## YOUR TASK:
Reproduce the records that follow exactly; any picture among them stays out.

## RECORDS FOR THE TASK:
----
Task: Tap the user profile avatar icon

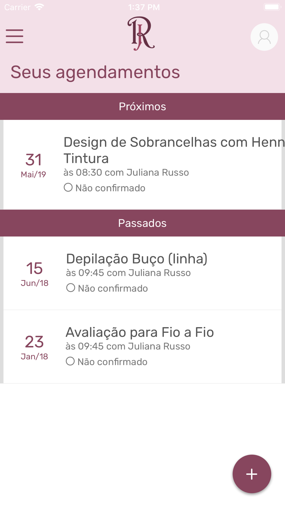Action: [264, 37]
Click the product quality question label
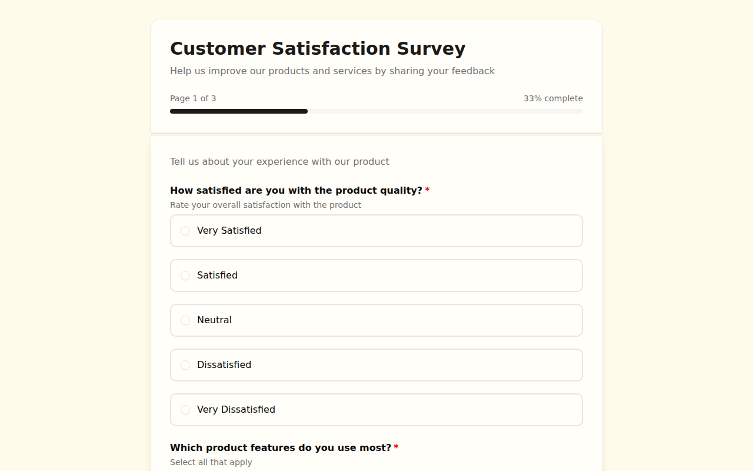 (296, 191)
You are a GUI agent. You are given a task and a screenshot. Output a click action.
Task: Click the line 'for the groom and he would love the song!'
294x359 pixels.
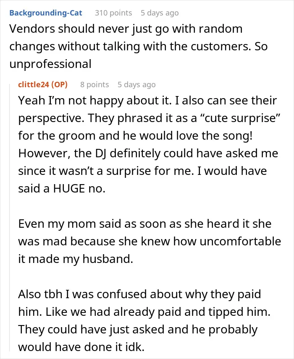[135, 136]
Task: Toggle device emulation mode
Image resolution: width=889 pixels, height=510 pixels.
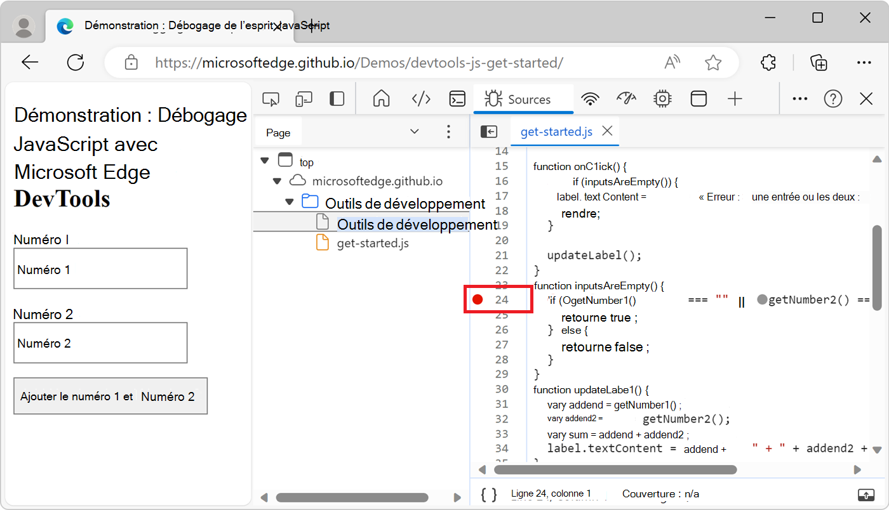Action: pos(304,99)
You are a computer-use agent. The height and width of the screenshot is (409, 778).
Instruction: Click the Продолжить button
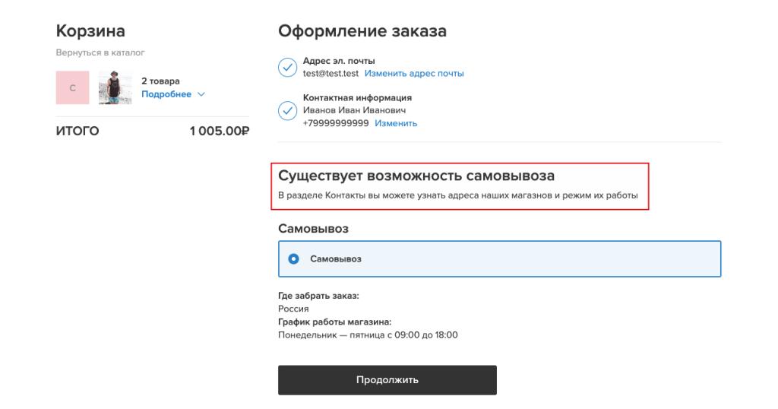(387, 380)
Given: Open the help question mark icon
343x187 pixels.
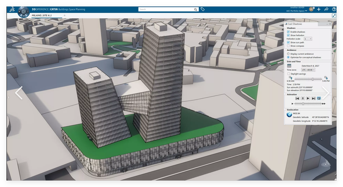Looking at the screenshot, I should pyautogui.click(x=334, y=9).
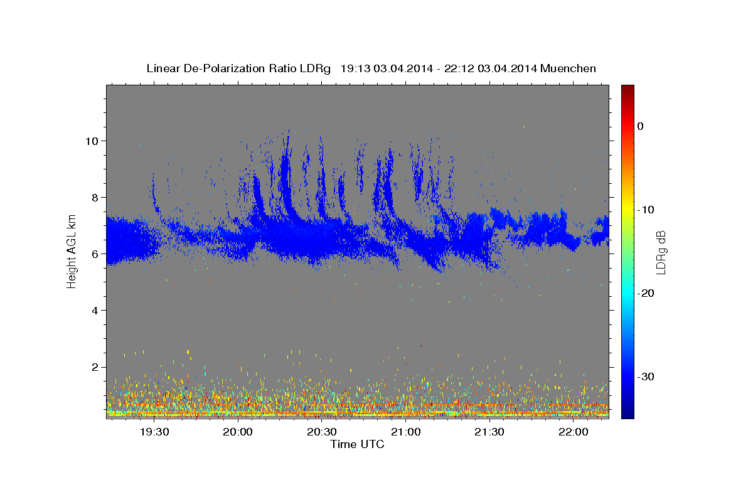
Task: Click the 19:30 time axis label
Action: (154, 432)
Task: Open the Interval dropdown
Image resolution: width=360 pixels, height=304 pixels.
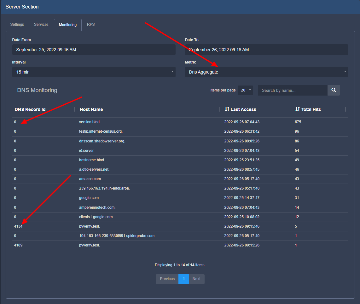Action: coord(94,72)
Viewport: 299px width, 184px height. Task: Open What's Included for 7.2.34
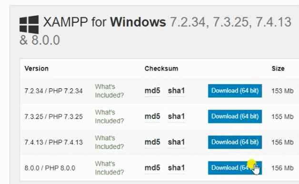(109, 91)
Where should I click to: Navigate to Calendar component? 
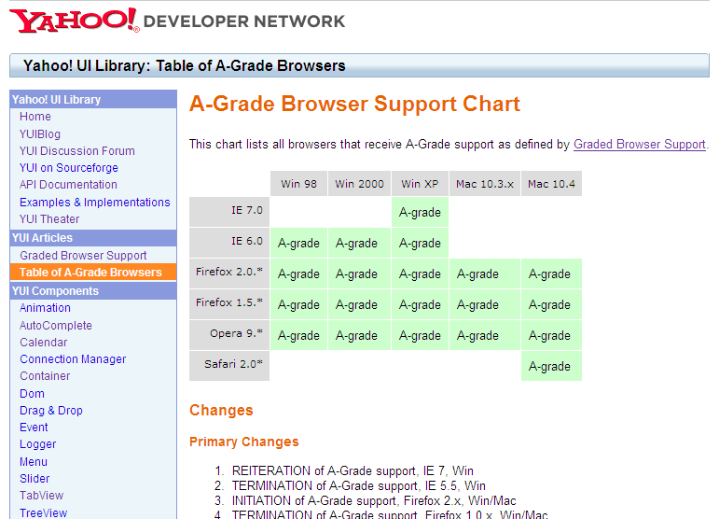(x=44, y=343)
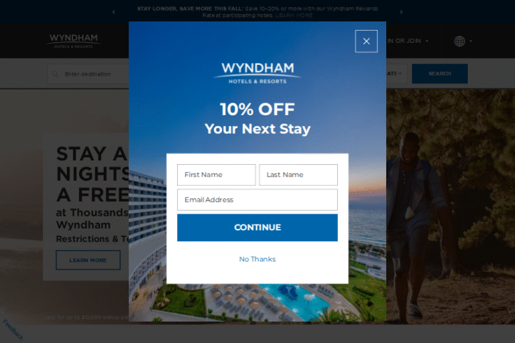The image size is (515, 343).
Task: Open the globe language selector
Action: coord(459,41)
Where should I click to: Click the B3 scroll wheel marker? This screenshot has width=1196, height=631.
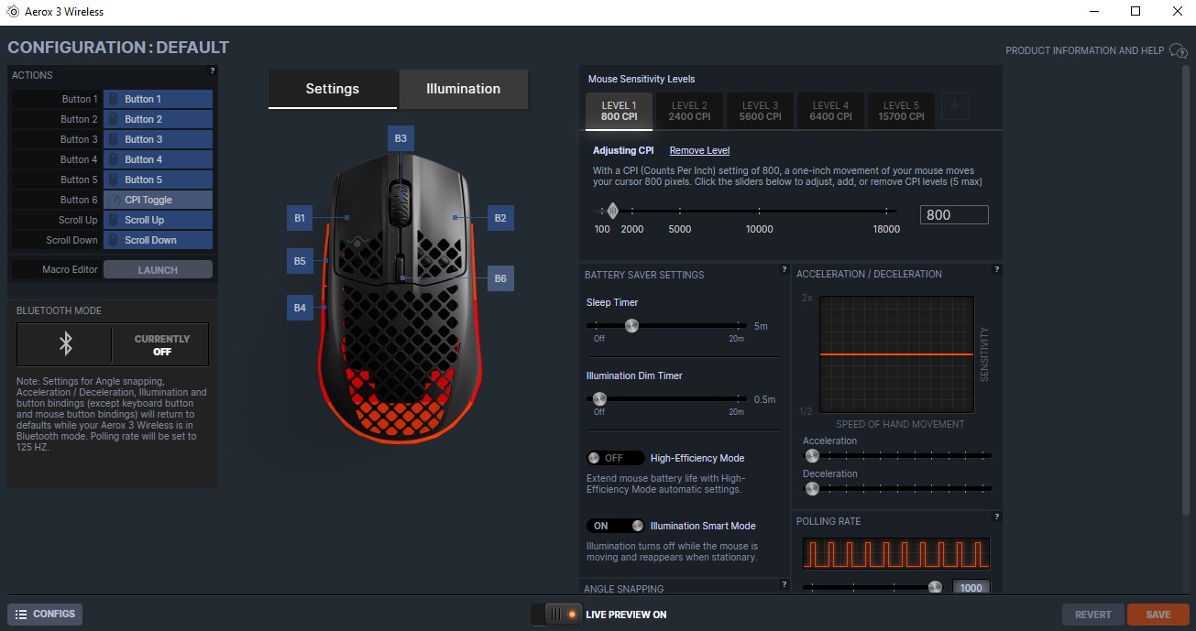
----
## RESPONSE BOX:
Task: Tap the user profile avatar icon

Action: [264, 37]
Click the product quality question label
 (296, 191)
You are a GUI agent. You are given a task and a screenshot. Output a click action.
Task: Click the line 'for the groom and he would love the song!'
294x359 pixels.
[135, 136]
Task: Toggle device emulation mode
Image resolution: width=889 pixels, height=510 pixels.
Action: pos(304,99)
You are a computer-use agent. The height and width of the screenshot is (409, 778).
Instruction: Click the Продолжить button
(387, 380)
Given: Open the help question mark icon
343x187 pixels.
Looking at the screenshot, I should pyautogui.click(x=334, y=9).
Task: Click the 19:30 time axis label
Action: (154, 432)
Task: Open the Interval dropdown
Image resolution: width=360 pixels, height=304 pixels.
Action: coord(94,72)
Viewport: 299px width, 184px height. Task: Open What's Included for 7.2.34
(109, 91)
Where should I click to: Navigate to Calendar component? 
(x=44, y=343)
The image size is (515, 343).
Task: Open the globe language selector
Action: coord(459,41)
Where should I click to: Click the B3 scroll wheel marker? This screenshot has width=1196, height=631.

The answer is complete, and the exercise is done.